La troisième chambre correctionnelle de la cour d'appel du Hainaut a légèrement modifié, mercredi, un jugement rendu par le tribunal correctionnel de Mons contre deux jeunes primo-délinquants qui avaient braqué une pizzeria à Hornu, le 9 janvier 2020, avant de prendre la fuite et de tirer sur les policiers lors d'une course-poursuite vers la France.

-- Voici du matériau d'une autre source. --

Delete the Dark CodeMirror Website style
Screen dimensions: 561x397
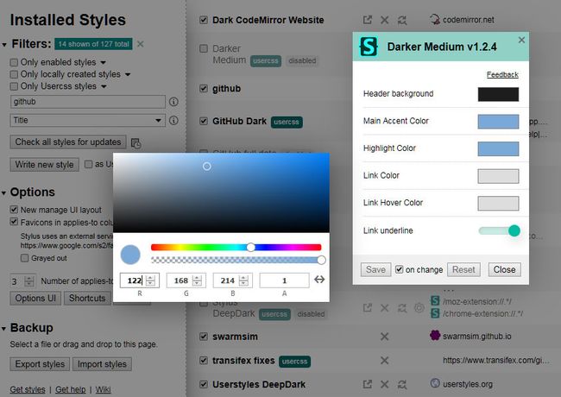[385, 20]
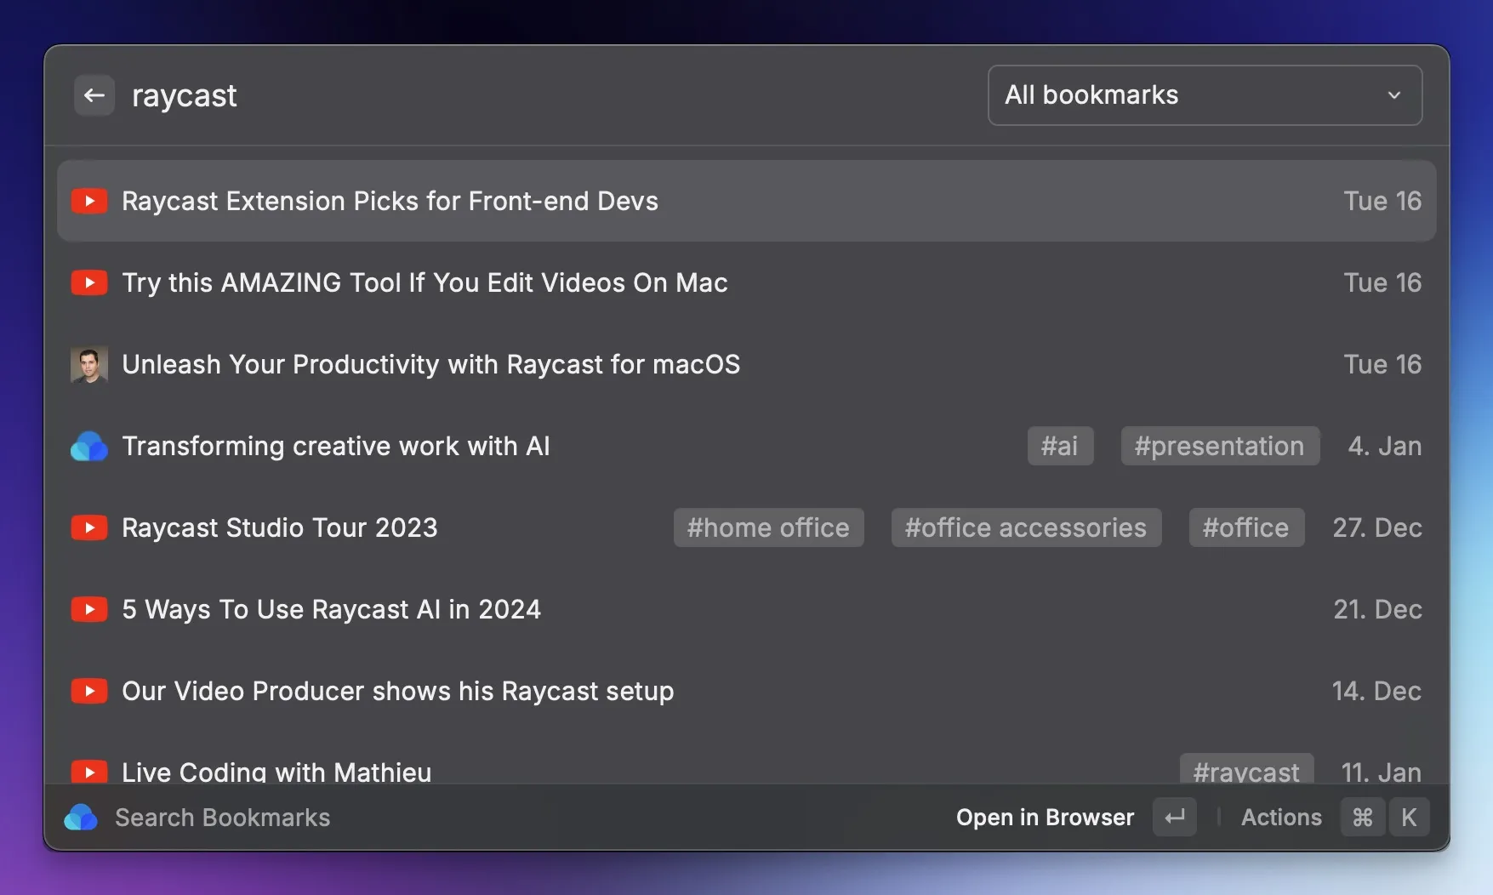Click the Open in Browser button
1493x895 pixels.
click(x=1045, y=818)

Le tribunal correctionnel de Mons avait condamné les deux hommes à une peine de cinq ans, assortie d'un sursis probatoire de cinq ans pour ce qui excède un an. La cour a confirmé le jugement mercredi, mais a prononcé une peine de cinq ans, assortie d'un sursis probatoire pour ce qui excède deux ans, contre l'un des deux prévenus, considérant qu'il était l'instigateur de cette attaque, qu'il avait fourni les armes, qu'il s'était montré le plus violent et qu'il était l'auteur des coups de feu tirés vers les policiers. Le ministère public avait requis, des peines de sept ans de prison ferme, mettant en exergue le traumatisme des victimes.

Le 9 janvier 2020, deux jeunes hommes cagoulés, équipés de gilets par balles et armés d'un shotgun et d'un fusil mitrailleur, avaient fait irruption dans la Pizzeria Del Sole, à la rue de la Fontaine, vers 23 heures. Les deux braqueurs avaient menacé la gérante afin de récupérer l'argent du coffre-fort. Ils avaient finalement forcé l'ouverture du coffre en tirant avec le shotgun avant de porter plusieurs coups sur la gérante. Les deux agresseurs étaient ensuite retournés dans le restaurant pour s'emparer de l'argent de la caisse pour un montant de près de 600 euros.

Soirée d'enfer pour les clients de l'établissement et le personnel. Violents, les braqueurs avaient pointé leurs armes vers les douze personnes présentes dans le restaurant, leur ordonnant de se coucher sur le sol et les menaçant de mort, à plusieurs reprises. Deux personnes avaient été blessées.

Le patron, averti par un cuisinier qui avait réussi à prendre la fuite, avait appelé la police qui est arrivée quelques minutes plus tard alors que les deux hommes fuyaient dans une voiture grise, prenant tous les risques et mettant la vie des autres usagers de la route en danger. Poursuivis par la police boraine, les braqueurs avaient pris la direction de Quévy puis Bettignies pour tenter de s'échapper vers la France. À la frontière, des policiers français appelés en renfort attendaient les braqueurs avec une herse afin de crever les pneus du véhicule. Mais les voleurs avaient forcé le barrage et avaient poursuivi leur route vers Maubeuge avec les quatre pneus crevés. La course-poursuite avait finalement pris fin du côté de Bavay, en France, après que les fuyards aient percuté la berme centrale de la route départementale. Les braqueurs avaient tout de même tenté de s'enfuir en laissant leurs armes dans le véhicule avant que les policiers parviennent finalement à les interpeller quelques instants plus tard. Les braqueurs étaient remis à la Belgique dans les trois semaines.

Originaires de Frameries, les deux individus, âgés d'une vingtaine d'années, étaient inconnus des autorités judiciaires. Le tribunal correctionnel de Mons avait condamné les deux hommes à une peine de cinq ans, assortie d'un sursis probatoire de cinq ans pour ce qui excède un an. Pour le ministère public, cette peine est trop clémente compte tenu de la gravité des faits et du traumatisme subi par les victimes. Il a requis sept ans de prison. L'arrêt sera prononcé le 13 janvier.

La cour a insisté sur le respect des mesures probatoires et espère que cette affaire n'était qu'un cas isolé.